The climate also sports the longest beach season in Iberian Spain, with consistent warmth from as early as April through the end of October. Even the winter season offers many days of sunshine and mild temperatures. Our favorite beach can be found at the ever popular Torremolinos resort area.
2. Hit the Links
With more than 70 courses, (more courses per square mile than anywhere else on the mainland) some have begun calling the area the “Costa del Golf”. Most courses are seaside and come with spectacular views of the aquamarine Mediterranean waters.
3. Soak in some Culture
The city of Malaga (birthplace of Picasso), features the Alcazaba, a Moorish fortified palace with outer ramparts that protect a peaceful interior. You’ll find museums dedicated to Automobiles, fashion and, of course, Favorite son Pablo Picasso.
4. The Magic of Ronda
A perfect day trip from the coat, this inland city offers postcard-like views from its 18th-century bridge crossing the El Tajo gorge. Stroll through “La Cuidad” to visit medieval churches, sample some Gazpacho (the city claims that it was invented here0 and step into the oldest continuously used arena (generally for bull fights) in all of Spain.
5. Sample the Local Wines
Around Ronda, in the microclimate influenced by the increased altitude, you’ll find 17 different wineries that you can visit. Sampling these unique Andalusian wines is an unforgettable experience as they come with a variety of tapas. Try some of the jamón ibérico and manchego cheese with a glass of Crianza , or some chipirones (charred baby squid) with some Blanca Joven white.
6. Munch on Espetos
This most iconic of Andalusian seafood snacks can be found all along the beaches at “chiringuitos”, special seafood bars where skewered sardines are grilled over wood fires. Sprinkle yours with some fresh lemon juice and wash it down with a local white wine served chilled.

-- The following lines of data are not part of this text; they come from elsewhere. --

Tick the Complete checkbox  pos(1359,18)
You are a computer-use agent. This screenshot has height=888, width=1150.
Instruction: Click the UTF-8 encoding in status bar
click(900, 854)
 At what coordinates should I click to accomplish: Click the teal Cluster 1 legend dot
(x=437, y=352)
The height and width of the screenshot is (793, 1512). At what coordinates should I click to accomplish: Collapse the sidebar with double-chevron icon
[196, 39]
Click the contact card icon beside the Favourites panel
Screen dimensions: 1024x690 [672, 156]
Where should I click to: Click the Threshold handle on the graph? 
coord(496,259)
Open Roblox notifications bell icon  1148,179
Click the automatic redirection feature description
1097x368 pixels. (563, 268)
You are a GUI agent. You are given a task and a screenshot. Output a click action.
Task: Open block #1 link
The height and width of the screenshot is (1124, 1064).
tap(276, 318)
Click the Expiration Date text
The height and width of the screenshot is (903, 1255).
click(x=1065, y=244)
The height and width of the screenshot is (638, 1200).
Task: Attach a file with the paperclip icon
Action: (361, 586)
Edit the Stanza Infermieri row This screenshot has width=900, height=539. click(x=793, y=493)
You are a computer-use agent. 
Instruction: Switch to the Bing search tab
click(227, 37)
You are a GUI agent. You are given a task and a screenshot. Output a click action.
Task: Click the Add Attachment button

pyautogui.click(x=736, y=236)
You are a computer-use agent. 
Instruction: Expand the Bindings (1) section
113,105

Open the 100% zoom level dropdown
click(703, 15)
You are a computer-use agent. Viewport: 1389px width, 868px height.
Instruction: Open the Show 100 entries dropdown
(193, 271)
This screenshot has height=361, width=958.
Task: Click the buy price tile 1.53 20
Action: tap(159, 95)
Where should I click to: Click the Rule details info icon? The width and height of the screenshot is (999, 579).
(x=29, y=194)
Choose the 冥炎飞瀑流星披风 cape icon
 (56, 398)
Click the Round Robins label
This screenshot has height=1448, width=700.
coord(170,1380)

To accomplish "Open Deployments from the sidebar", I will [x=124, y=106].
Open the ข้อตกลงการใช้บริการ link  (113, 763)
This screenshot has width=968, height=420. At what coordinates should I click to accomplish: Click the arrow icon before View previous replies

7. Shop at the Atarazanas Market
The stained glass window over the entrance is an ic0nic sight at the entrance to this iron and glass building which is a food market that feels like a cathedral. Rather than a tourist trap this fresh and prepared food market makes up part of the daily shopping habits of the residents of Malaga. And if spotting all the delights offered gets you feeling puckish, there are places right outside that offer local beers and delicious tapas.
8. Explore the Cueva de Nerja
Discovered in 1959, the locals who first explored these caverns were stunned to find skeletons and ceramics dating back to the Bronze age. An exploration will expose you to majestic stalactites and stalagmites as well as prehistoric cave paintings. When you step out you get treated to breathtaking views of the coast.
9. Hike El Torcal Natural Park
This otherworldly park is less visited than many of the other coastal spots. There are three different trails including one that takes over three hours to hike. You’ll spot stone columns, magical-looking spires, deep valleys, and limestone terraces. See if you can spot some of the native wild Ibexes who seem to defy gravity as they scale the sheer walls.
10. Relax in the Jardín Botánico Molino de Inca
Located in the western part of Torremolinos, this bucolic garden sits at the source of deep natural springs that feed fountains and rivers. Under Moorish rule, the flowing water was used to power flour mills and these have been restored so that one can see the process once again.